Una visión sin grietas, sin ambigüedad, sin excepción. Una visión funcional al mercado, al poder político, al algoritmo. Una visión que elimina lo poético, lo minoritario, lo marginal, aquello que no puede ser reducido a una fórmula de entrenamiento.
¿El resultado? Un pensamiento uniformado, una percepción calibrada, un relato sin fisuras. Y lo más peligroso: un lector desactivado, que ya no reconoce la diferencia entre lo producido por una mente crítica y lo generado por una red neuronal que ha aprendido a imitar el pensamiento sin comprenderlo.
Lo que está en juego: el derecho a narrar el mundo
Como bien comprendieron Foucault y Wittgenstein, el poder no se impone solo con violencia, sino con discurso. El control del lenguaje es el control de la percepción.
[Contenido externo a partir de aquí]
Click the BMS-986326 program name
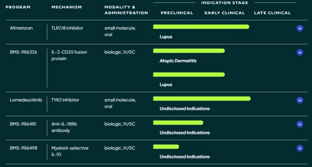Image resolution: width=312 pixels, height=167 pixels. pyautogui.click(x=23, y=52)
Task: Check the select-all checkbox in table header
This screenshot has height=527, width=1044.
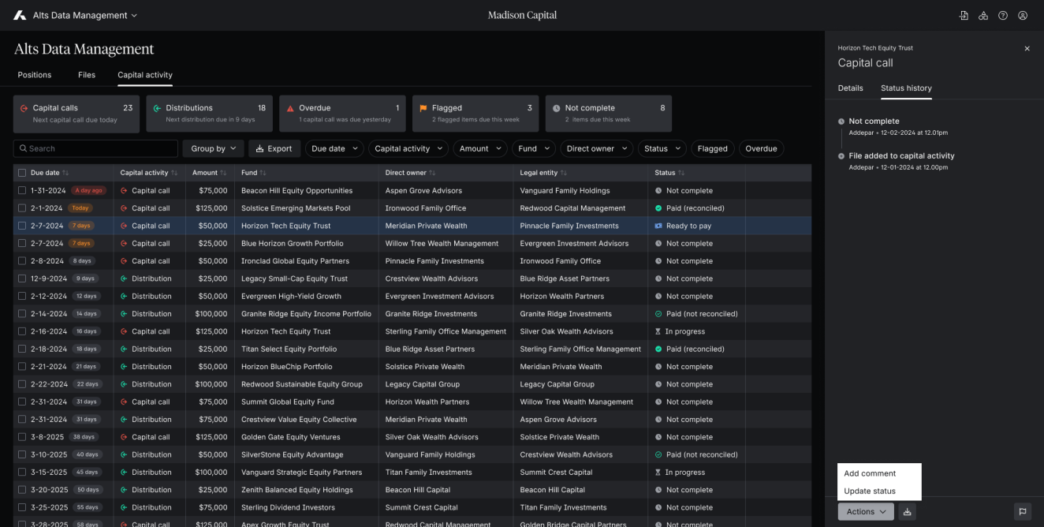Action: [22, 173]
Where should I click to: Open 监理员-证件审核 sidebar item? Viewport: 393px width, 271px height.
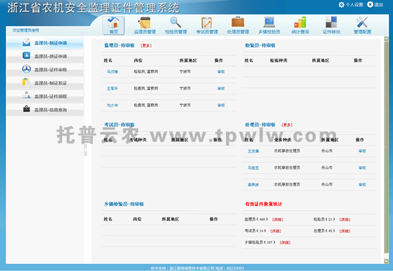[x=50, y=70]
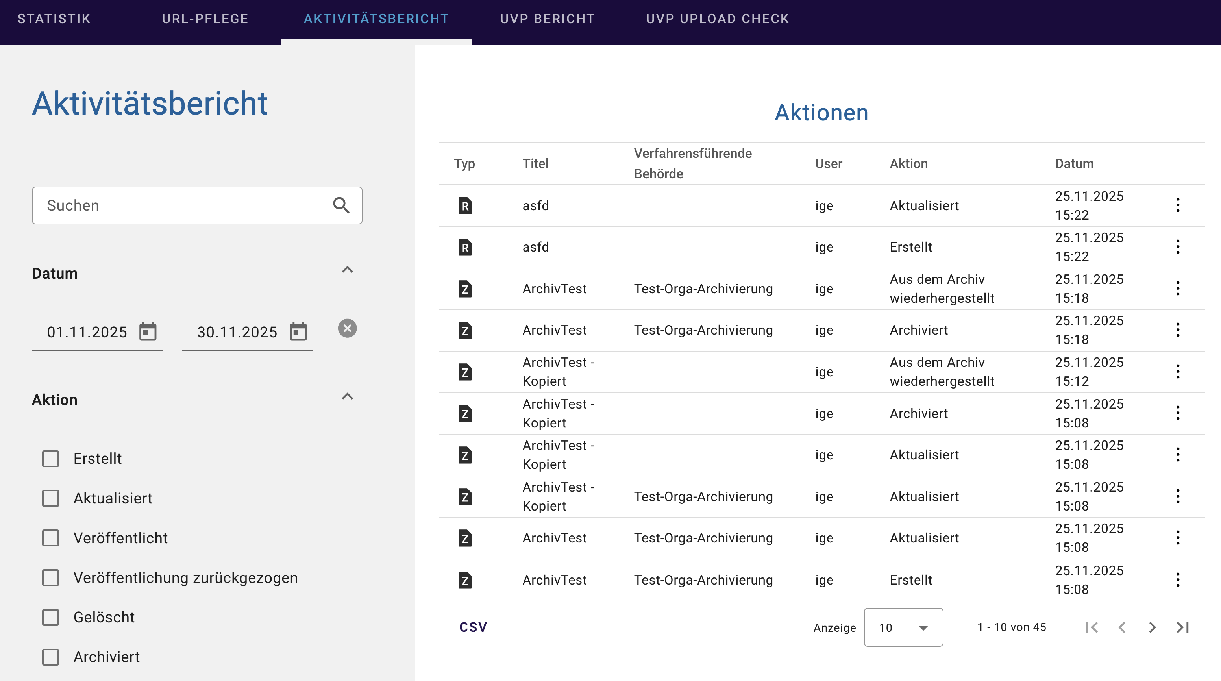The height and width of the screenshot is (681, 1221).
Task: Open the UVP Upload Check tab
Action: click(717, 19)
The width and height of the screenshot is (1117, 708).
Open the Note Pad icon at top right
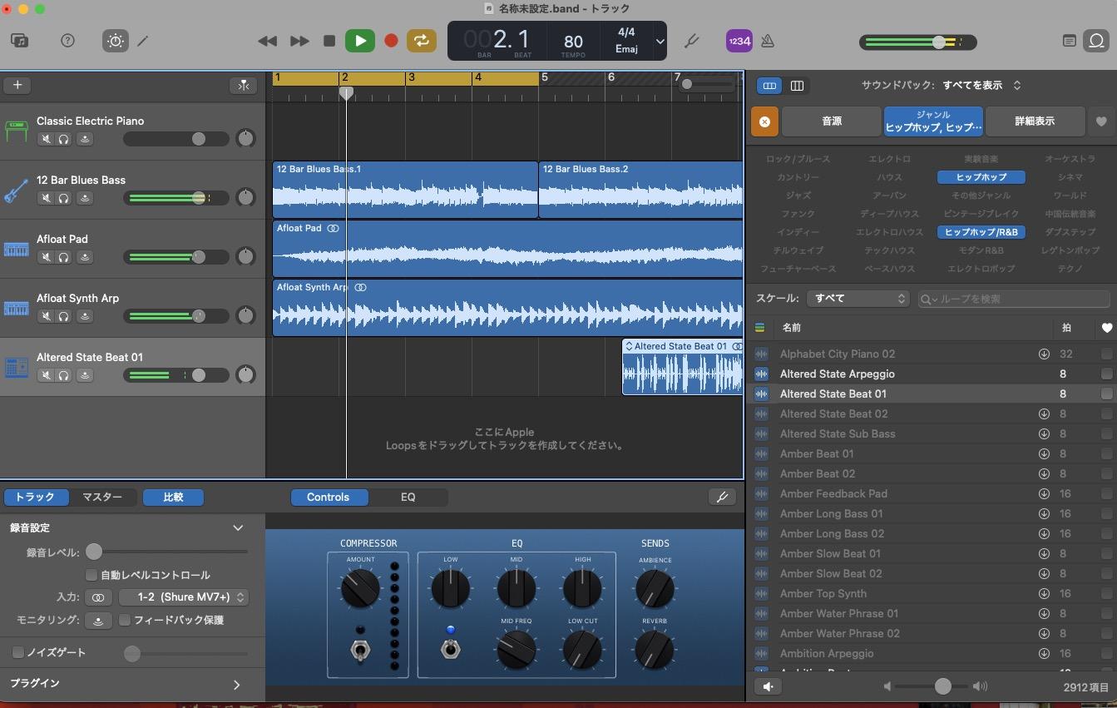(1069, 40)
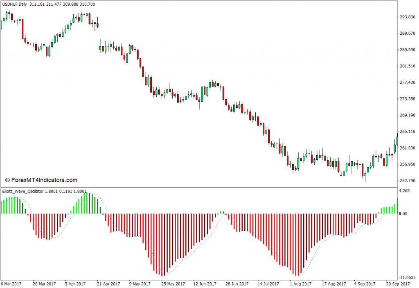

Y hoy, ese poder ya no reside únicamente en los gobiernos o los medios, sino en los sistemas que programan las IAs, en los criterios que definen sus respuestas, en los algoritmos que jerarquizan nuestras búsquedas, en los datasets que delimitan su mundo posible.
Esto nos obliga a repensar nuestra relación con la inteligencia artificial no como una cuestión técnica, sino como una cuestión ontológica y política: ¿quién entrena los modelos? ¿quién decide qué se incluye y qué se omite? ¿qué voces se repiten y cuáles se silencian? ¿qué versiones del mundo estamos normalizando?
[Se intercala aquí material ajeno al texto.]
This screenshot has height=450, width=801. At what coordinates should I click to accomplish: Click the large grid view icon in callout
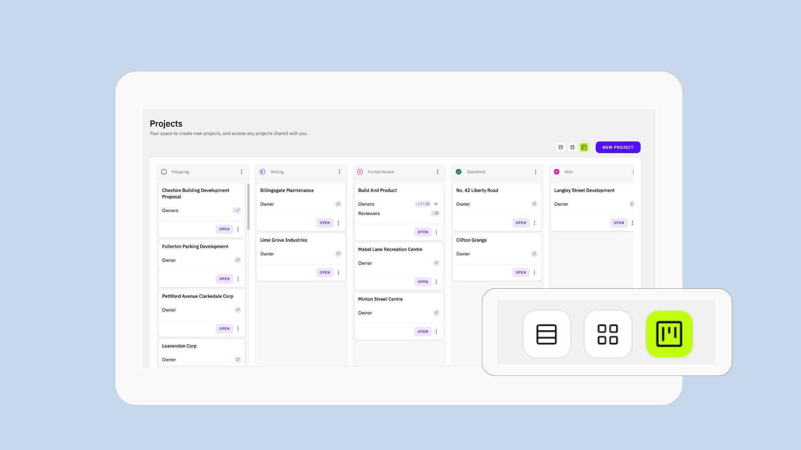608,334
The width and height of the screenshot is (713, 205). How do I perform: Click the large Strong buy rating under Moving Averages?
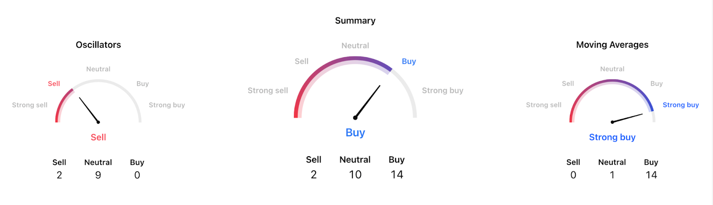[612, 137]
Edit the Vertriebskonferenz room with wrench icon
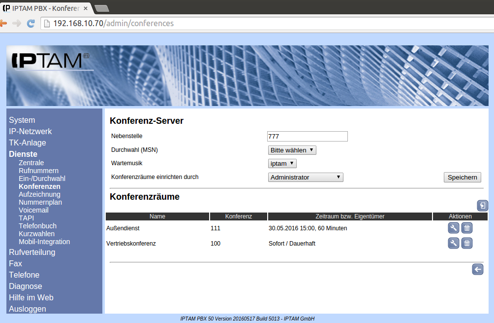The width and height of the screenshot is (494, 323). [454, 243]
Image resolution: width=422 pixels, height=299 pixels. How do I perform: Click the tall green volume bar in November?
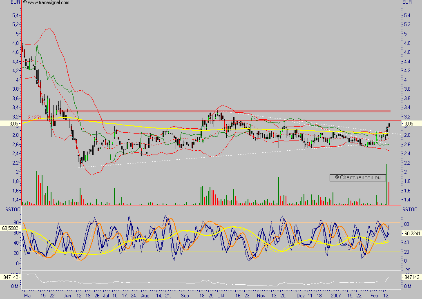coord(279,191)
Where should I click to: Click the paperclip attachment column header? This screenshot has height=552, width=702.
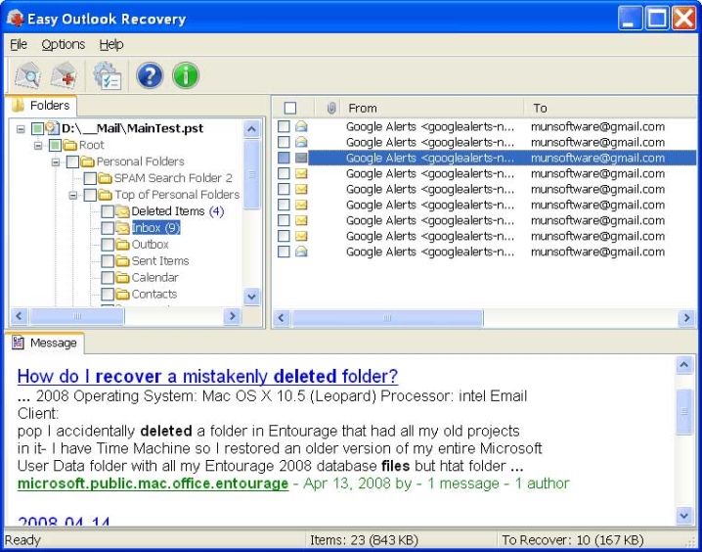[331, 109]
Y sobre todo: ¿qué pasa cuando la producción del sentido común se terceriza a una máquina que no tiene historia, ni cuerpo, ni comunidad?
La IA no es solo una herramienta: es una gramática en expansión, un nuevo marco de referencia que está reconfigurando el ecosistema de lo decible, lo pensable y lo representable. Si no lo interrogamos críticamente, si no lo habitamos con conciencia ética y pluralidad simbólica, lo que está en riesgo no es solo la verdad, sino la posibilidad misma de construir mundos distintos.
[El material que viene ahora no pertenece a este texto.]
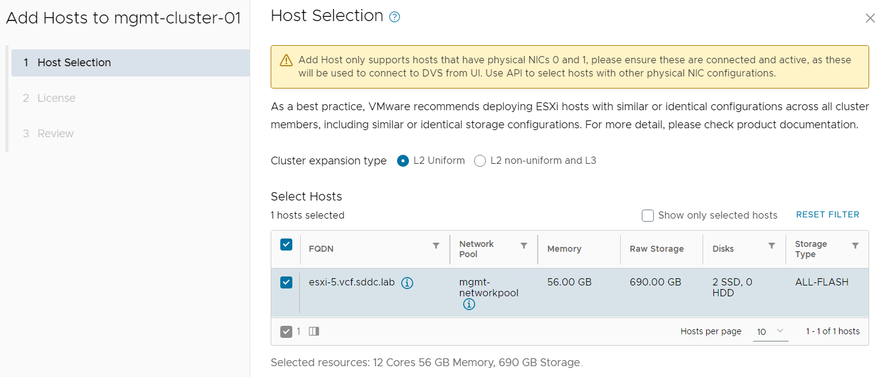Click the footer selected-count checkbox
Screen dimensions: 886x377
click(286, 331)
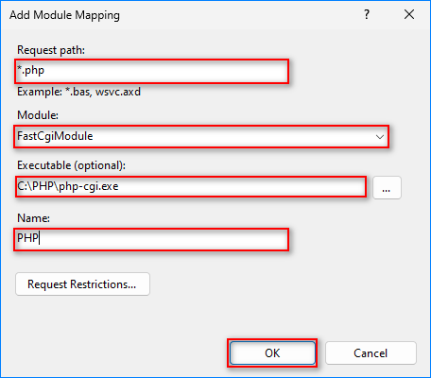This screenshot has height=378, width=431.
Task: Close the Add Module Mapping dialog
Action: point(409,14)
Lenguaje como resistencia: la urgencia de una semiótica crítica
En un tiempo donde la IA produce lenguaje sin experiencia, donde las narrativas se fabrican sin responsabilidad y se viralizan sin contraste, la única salida es recuperar la ética del lenguaje como gesto de encuentro, como acto político y poético.
Necesitamos volver al lenguaje encarnado, al lenguaje que duda, que tropieza, que se equivoca. Necesitamos semióticas de la lentitud, de la sospecha, de la disidencia. Necesitamos alfabetizaciones críticas que nos enseñen a leer el mundo más allá de lo que el algoritmo nos ofrece.
Porque solo desde ahí —desde esa conciencia crítica de que el lenguaje es el lugar donde se disputa el mundo— podremos resistir a la domesticación simbólica de las inteligencias artificiales y reabrir el campo de lo posible.